TO DO: Copy out all of the entries exactly as they appear.
── DATA EXTRACTS
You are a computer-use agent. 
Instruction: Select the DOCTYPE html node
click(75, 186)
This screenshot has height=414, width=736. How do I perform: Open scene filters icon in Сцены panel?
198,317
────
ANSWER AREA:
You are a computer-use agent. 
Instruction: Select the DOCTYPE html node
click(75, 186)
This screenshot has height=414, width=736. How do I perform: Open scene filters icon in Сцены panel?
198,317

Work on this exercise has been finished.